Onondaga

Variant name of place

Onondage

Geographic position

42.9781° N, 76.1983° W

Sources

Jennings, Francis, ed. The History and Culture of Iroquois Diplomacy: An Interdisciplinary Guide to the Treaties of the Six Nations and their League. Syracuse: Syracuse University Press, 1985; Johansen, Bruce. The Native Peoples of North America: A History. New Brunswick: Rutgers University Press, 2006; Geo coordinates at https://www.google.com/#q=geographic+coordinates+of+onondaga+ny.

General note

Onondaga village was the primary settlement of the Onondaga Nation in Onondaga territory, an area in upstate New York, southeast of Lake Ontario. The Onondagas are one of the original Six Nations of the Haudenosaunee (Iroquois Confederacy). Because their traditional homeland was centrally located, with the Cayuga and Seneca Nations to the west and the Oneida and Mohawk, and later the Tuscarora, Nations to the east, Onondaga village became the capital or place of the council fire in the figurative longhouse of the Confederacy. Thus, the Onondagas are known as "the keepers of the fire." The name "Onondaga" means hill place, but the location of the village changed several times, until in 1720, it was moved to Onondaga Creek. In 1764, Wheelock sent Samuel Ashpo, a Mohegan separatist minister who attended Moor's Indian School briefly as an adult, as missionary for a season to the Onondagas, where he met with moderate success. On the eve of the American Revolution, Occom reported in his journal for 1774 that the Six Nations were called to gather at Onondaga for a Grand Council.
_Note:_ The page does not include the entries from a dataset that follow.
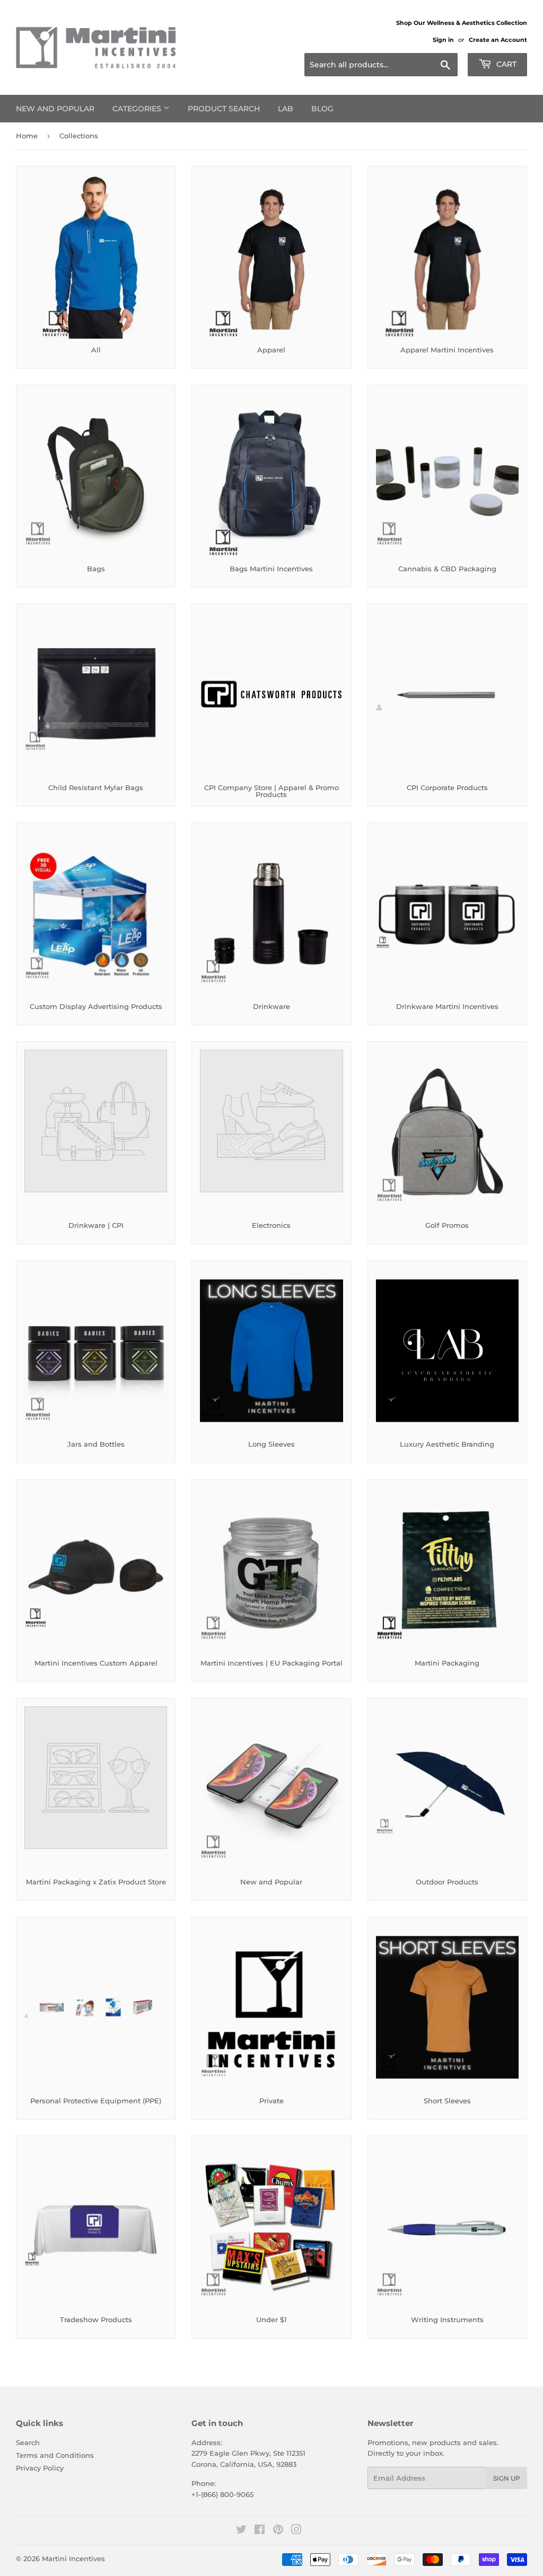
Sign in (443, 39)
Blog (322, 108)
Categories (137, 108)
In his attempt to recruit young Native children from more remote tribes, Wheelock sent his son Rodolphus (aka Ralph), accompanied by Joseph Johnson as interpreter, to the Onondaga and Seneca Tribes in April 1768. A difficult ambassador (who probably suffered from epilepsy and was prickly even at his best), Ralph was unsuccessful. In ms. 768302 Johnson speculates that the "Back nations . . . are too much overcome by french principles or reather fast in the divils clutches" to accept a Congregational missionary. Although the Onondagas tried to remain neutral during the Revolutionary War, some fought with the British. In retaliation, in April 1779, Continental troops targeted the village of Onondaga and destroyed the fifty houses along Onondaga Creek that had been abandoned as their inhabitants fled. Many took refuge with Mohawk leader (and Moor's graduate) Joseph Brant in Six Nations, Ontario, and their homeland was ceded to the state of New York, but some land was kept for a Reservation. In 1798, the town of Onondaga was incorporated from parts of other towns settled by Anglo-Americans that were former sites of the Onondaga capital and named for the Tribe. The Haudenosaunee government continues to meet on the Onondaga Reservation, located south of the city of Syracuse.